In 2014, Balthaser competed in FA1, part of Acceleration 2014. He also joined Hilmer Motorsport for a partial season in GP3 Series, but failed to score any points, finishing 32nd in the overall standings.

==Racing Record==
===Career summary===

| Year | Series | Team | Races | Wins | Poles | F/Laps | Podiums | Points | Position |
| 2012 | ADAC Formel Masters | G&J/Schiler Motorsport | 23 | 0 | 0 | 0 | 0 | 37 | 13th |
| 2012-13 | MRF Challenge Formula 2000 Championship | MRF Racing | 4 | 0 | 0 | 0 | 0 | 9 | 19th |
| 2013 | German Formula 3 Championship | GU-Racing | 28 | 0 | 0 | 0 | 0 | 54 | 10th |
| 2014 | GP3 Series | Hilmer Motorsport | 8 | 0 | 0 | 0 | 0 | 0 | 32nd |
| Formula Acceleration 1 | Acceleration Team Germany | 10 | 0 | 0 | 0 | 3 | 76 | 4th |
| 2014-15 | MRF Challenge Formula 2000 Championship | MRF Racing | 4 | 0 | 1 | 0 | 0 | 8 | 20th |
| 2015-16 | MRF Challenge Formula 2000 Championship | MRF Racing | 4 | 0 | 0 | 0 | 0 | 6 | 20th |
| 2020 | Lamborghini Super Trofeo Europe - Pro | Leipert Motorsport | ? | ? | ? | ? | ? | ? | ? |
| 2021 | Lamborghini Super Trofeo Europe - Pro | Leipert Motorsport | ? | ? | ? | ? | ? | ? | ? |
| 24H GT Series - GT3 | 1 | 0 | 0 | 0 | 0 | 0 | NC |
| 2022 | Italian GT Championship - GT3 Pro-Am | Imperiale Racing | 3 | 1 | 0 | 0 | 2 | 32 | NC |
| Italian GT Championship | 3 | 0 | 0 | 0 | 0 |  | NC |
| 2023 | Lamborghini Super Trofeo Europe - Pro | Oregon Team |  |  |  |  |  |  |  |
| 2024 | Lamborghini Super Trofeo Europe | Leipert Motorsport |  |  |  |  |  |  |  |
| 2025 | Lamborghini Super Trofeo Europe - Pro | BDR Competition by Group Prom | 2 | 0 | 0 | 0 | 1 | 0 | NC† |

===Complete Formula Acceleration 1 results===
(key) (Races in bold indicate pole position) (Races in italics indicate fastest lap)

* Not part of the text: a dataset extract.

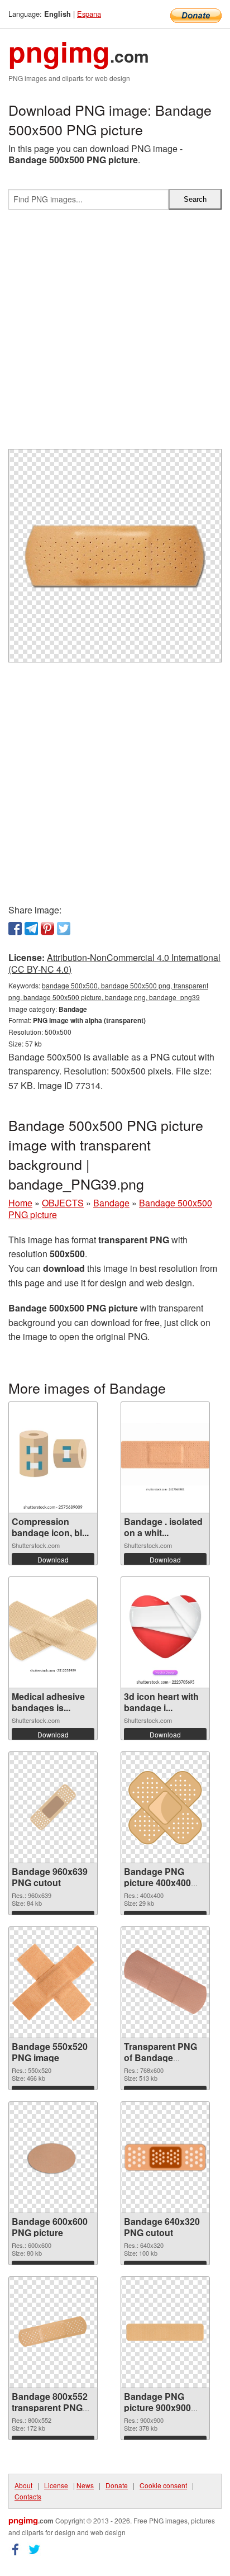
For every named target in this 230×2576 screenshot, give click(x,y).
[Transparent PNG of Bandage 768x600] (165, 1982)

| Year | Team | 1 | 2 | 3 | 4 | 5 | 6 | 7 | 8 | 9 | 10 | Pos | Points |
|---|---|---|---|---|---|---|---|---|---|---|---|---|---|
| 2014 | Germany | ALG 1 3 | ALG 2 4 | NAV 1 7 | NAV 2 3 | NÜR 1 DNS | NÜR 2 5 | MNZ 1 9 | MNZ 2 3 | ASS 1 7 | ASS 2 9 | 4th | 76 |

===Complete GP3 Series results===
(key) (Races in bold indicate pole position) (Races in italics indicate fastest lap)

Year: Entrant; 1; 2; 3; 4; 5; 6; 7; 8; 9; 10; 11; 12; 13; 14; 15; 16; 17; 18; Pos; Points
2014: Hilmer Motorsport; CAT FEA; CAT SPR; RBR FEA; RBR SPR; SIL FEA 22; SIL SPR Ret; HOC FEA 24; HOC SPR 21; HUN FEA Ret; HUN SPR 17; SPA FEA 19†; SPA SPR DNS; MNZ FEA Ret; MNZ SPR DNS; SOC FEA; SOC SPR; YMC FEA; YMC SPR; 32nd; 0

† Driver did not finish the race, but was classified as he completed over 90% of the race distance.